Tuesday, April 1, 2008

Home Care

I am slowly figuring out things on here. Trevor is burnt and will have
to go to respite retreats. I am going to miss him so much. He will
take off for a week. We have never spent a day apart. This will be
hard. They want me to get some home support here. I am not ready. I
am petrified. I don’t feel I am that sick. I am still having healthy
days. This has been a hard day for me. A lot of changes happening
in one day. When Trevor goes I will go with his Mom. It is hard to
find the hope on days like these. This is where it counts the most.
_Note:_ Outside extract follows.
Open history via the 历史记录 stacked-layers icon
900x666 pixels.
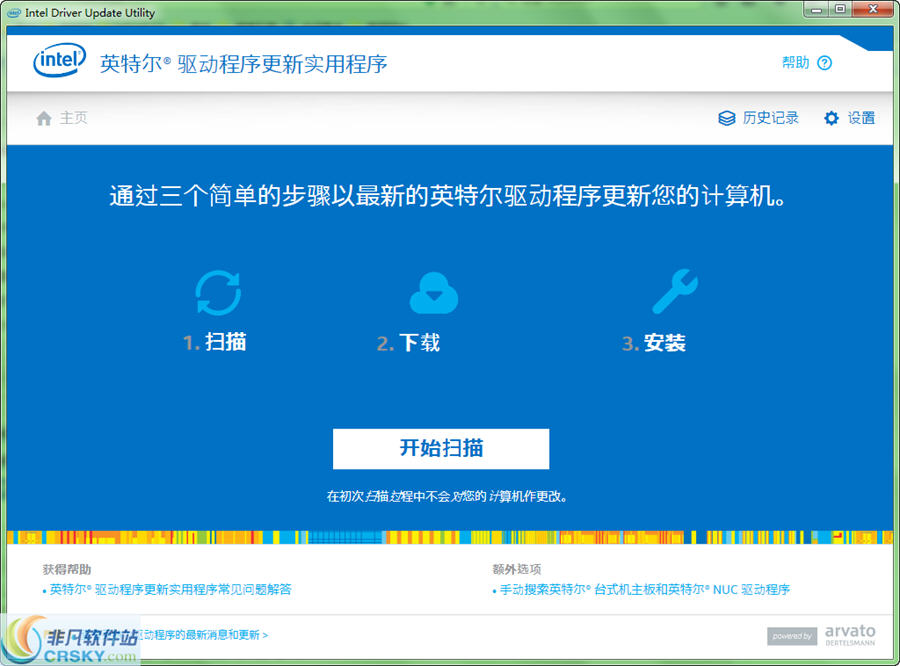click(x=726, y=117)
When we have to make changes rapidly. This illness takes us. It
can never take our souls. Our fight. Our strength. It can never take
that, you don’t give in. Don’t let it claim that fire. That fire is all that
saves us. We need the fire to fight. We need to accept these
changes. Move on with a positive leaning. I will be sick and be
cured. A long with all of you. We need to believe a hundred percent.
I am getting sicker. We are all getting there too. We are the ones
that can stop us from worrying about it. We have HD. WE are the
ones that can live our lives. We have control. Take it back. Take back your power.